MartinJ

Posted on Sep 14, 2022 • Edited on Mar 3

Searching PDF files - GCSE and "local-code" options

#react #webapp #javascript

Last reviewed: March '26

1. Introduction

If you are responsible for a large collection of PDF files, few things are more frustrating than knowing that, somewhere in your archive, there is a document that contains exactly the information you are looking for, but there's no easy way of finding it. If you were looking for a message in your email folders, a service such as Gmail's folder search would provide an answer in seconds. How can you provide a similar arrangement for PDF files? Here are a few ideas.

2. GCSE - Google's Custom Search Engine

If your PDF files are already on the web, the GCSE makes the task of adding a search facility to a webapp a five-minute job.

The first step is to upload your PDF files to a cloud location - typically a Google storage bucket. Then you use the Programmable Search Engine Homepage to construct a customised entry for your location in Google's GCSE system - see the "Create a search engine" section of Google's Getting started with Programmable Search Engine support page.

All you need here is a Google account. The instructions referenced above will then enable you to use the Google Programmable Search Engine Console to register a search engine for your site.
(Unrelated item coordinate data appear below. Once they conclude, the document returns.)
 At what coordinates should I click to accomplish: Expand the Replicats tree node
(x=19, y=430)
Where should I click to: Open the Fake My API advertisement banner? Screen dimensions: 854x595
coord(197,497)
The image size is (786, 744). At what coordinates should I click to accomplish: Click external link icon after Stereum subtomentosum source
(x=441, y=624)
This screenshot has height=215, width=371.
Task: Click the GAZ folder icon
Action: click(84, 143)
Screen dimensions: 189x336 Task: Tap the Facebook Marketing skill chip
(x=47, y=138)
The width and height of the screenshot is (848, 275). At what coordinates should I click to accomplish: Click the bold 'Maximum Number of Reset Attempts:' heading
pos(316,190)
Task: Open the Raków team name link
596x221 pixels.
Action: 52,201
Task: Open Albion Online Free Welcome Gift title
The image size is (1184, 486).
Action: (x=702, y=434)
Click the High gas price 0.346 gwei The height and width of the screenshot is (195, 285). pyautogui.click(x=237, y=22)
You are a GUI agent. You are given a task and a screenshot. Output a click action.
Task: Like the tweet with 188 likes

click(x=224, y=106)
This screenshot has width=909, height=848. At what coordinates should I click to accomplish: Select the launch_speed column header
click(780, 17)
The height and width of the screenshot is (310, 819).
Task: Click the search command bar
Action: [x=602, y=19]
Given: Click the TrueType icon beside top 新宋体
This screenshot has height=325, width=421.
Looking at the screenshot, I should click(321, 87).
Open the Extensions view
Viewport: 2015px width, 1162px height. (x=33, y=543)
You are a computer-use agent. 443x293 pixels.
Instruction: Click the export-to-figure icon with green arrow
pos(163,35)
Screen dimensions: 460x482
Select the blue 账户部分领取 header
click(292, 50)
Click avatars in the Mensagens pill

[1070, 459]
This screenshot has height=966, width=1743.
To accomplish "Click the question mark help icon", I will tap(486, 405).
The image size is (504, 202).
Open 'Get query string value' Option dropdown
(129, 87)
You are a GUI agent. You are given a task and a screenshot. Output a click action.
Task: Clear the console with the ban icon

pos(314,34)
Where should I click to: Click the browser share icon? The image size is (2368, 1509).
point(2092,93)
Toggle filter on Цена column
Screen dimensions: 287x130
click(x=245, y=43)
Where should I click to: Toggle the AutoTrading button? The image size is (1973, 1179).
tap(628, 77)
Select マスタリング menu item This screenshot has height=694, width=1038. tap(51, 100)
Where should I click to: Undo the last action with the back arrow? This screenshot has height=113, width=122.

In return, you receive a unique Search Engine Id.

To use your GCSE in a conventional JavaScript webapp, all you need is the following tiny packet of JavaScript:

<script src="https://cse.google.com/cse.js?cx=" + mySearchengineId></script>
<div class="gcse-search"></div>

The effect of this will be to display a text-search input field and a search icon button.

Submitting a search specification will typically present the results in a pop-up window (depending on your chosen GCSE layout).

This arrangement worked flawlessly for me in my first simple website - the only time I ever encountered a problem was when <td> and <th> styles in my webapp's stylesheets collided with Google's use of these elements in its script. This was easily fixed by qualifying my styles with a classname.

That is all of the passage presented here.